Le Tabou

Chronique d'André Savard


Jean Charest est un homme qui gouverne par tempérament. Ceci ne signifie pas qu’il soit du type affirmatif dans le bon sens du terme. Il n’affirme pas par exemple l’existence de la nation québécoise et moins encore celle de son gouvernement national. Le tempérament de Jean Charest cherche à se prouver lui-même dans des batailles de tranchée qu’il se fait fort de remporter.
Il ne fallait avoir aucune notion de psychologie ou de politique, le parti Libéral restant identique à lui-même autant que son chef, pour penser que le statut de gouvernement minoritaire y changerait quelque chose. Le gouvernement de Jean Charest est aussi inapte à gouverner qu’il ne l’était il y a quatre ans. Le gouvernement Charest ne pense qu’en termes de petites victoires dans l’opinion publique.
Jean Charest a ouvert son premier mandat par une sortie publique contre les syndicats car il croyait à un effet de ralliement autour du sentiment antisyndical. Il a voulu produire le même effet avec le ras-le-bas du payeur de taxes. Encore une fois, le problème ce n’est pas que le gouvernement libéral ne communique pas. C’est qu’il croit trop dans le langage qui s’adresse aux préjugés populaires.
Jean Charest répète : « L’important c’est les baisses d’impôts » comme il disait « La souveraineté ou la santé ». Pour lui, certaines formules ont une portée intrinsèque sur l’opinion publique et il est plus important de s’aligner sur elles que de reconnaître la véritable nature des problèmes. Pour Jean Charest, ce n’est pas une question de sens et de non-sens mais d’expérimenter avec les bons mots. La dispute concernant le déséquilibre fiscal, la pénurie des services, tout cela est insignifiant en regard du souci de Jean Charest de constamment jeter de la poudre aux yeux.
Évidemment, Jean Charest, tout à sa joie des mots qui déplacent, a déguisé son entreprise avec des interprétations nationalistes. Il détourne un transfert fédéral réservé aux premières nécessités et il clame comme alibi sa fierté de décider seul en tant que premier ministre québécois. Songez : faire sauter un milliard de dollars de transferts fédéraux de la rangée comptable réservée aux premières nécessités. Ensuite se frapper la poitrine, se marteler le visage, en alléguant le droit du premier ministre québécois à faire ce qu’il veut. À quel épisode aurons-nous encore droit de la part de ce gouvernement qui risque de frapper d’incrédibilité les prochaines revendications du Québec touchant les transferts fédéraux?

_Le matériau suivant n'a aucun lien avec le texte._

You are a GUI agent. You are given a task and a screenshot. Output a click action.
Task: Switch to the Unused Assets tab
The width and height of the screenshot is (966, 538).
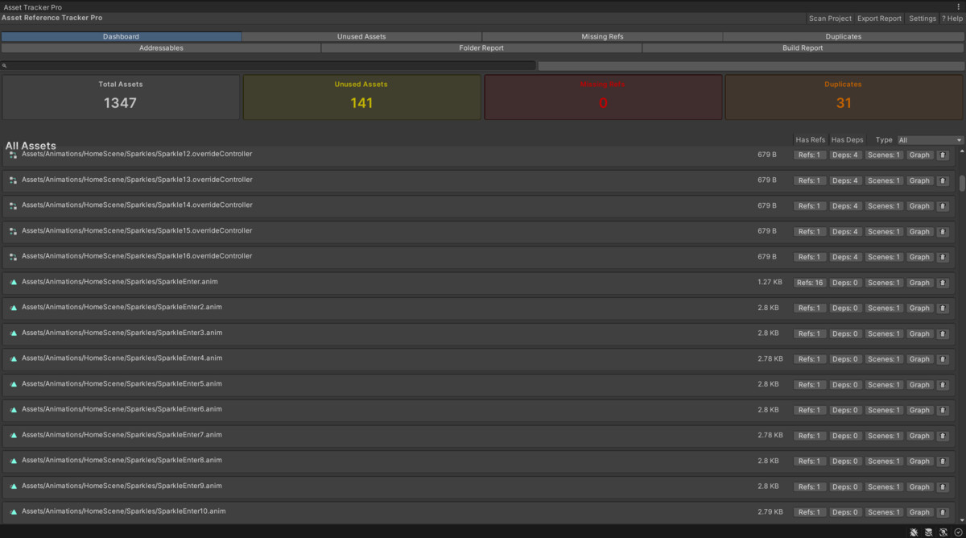361,36
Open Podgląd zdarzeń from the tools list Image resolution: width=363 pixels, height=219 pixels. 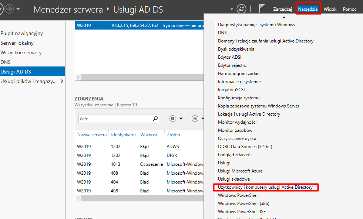pyautogui.click(x=234, y=155)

Les précédents gouvernements du Québec, au bout du compte, n’ont pas été au front pour rien. Leurs interminables pourparlers avec le Fédéral servent à financer Jean Charest, son honneur du guerrier et sa promesse électorale saisonnière. Jean Charest veut tromper en posant comme nationaliste parce que le Maître à Ottawa, non content de voir l’argent détourné, apprécie la situation différemment. Jean Charest veut produire un effet nationaliste car tout ce qui compte pour lui c’est jouer avec la perspective.
Sa dernière façon de tromper, c’est de faire passer l’exigence de ne pas détourner des fonds comme le symbole du pouvoir autocratique du Fédéral. Toujours ferme pour défendre les principes idéaux, les femmes au conseil des ministres, la patrie s’il le faut, du moment qu’on le laisse aller en paix dans l’ornière tranquille où s’enlise le Québec. Il faut juste de l’entraînement, une certaine pratique de la langue pour que ce soit bien vu de l’extérieur.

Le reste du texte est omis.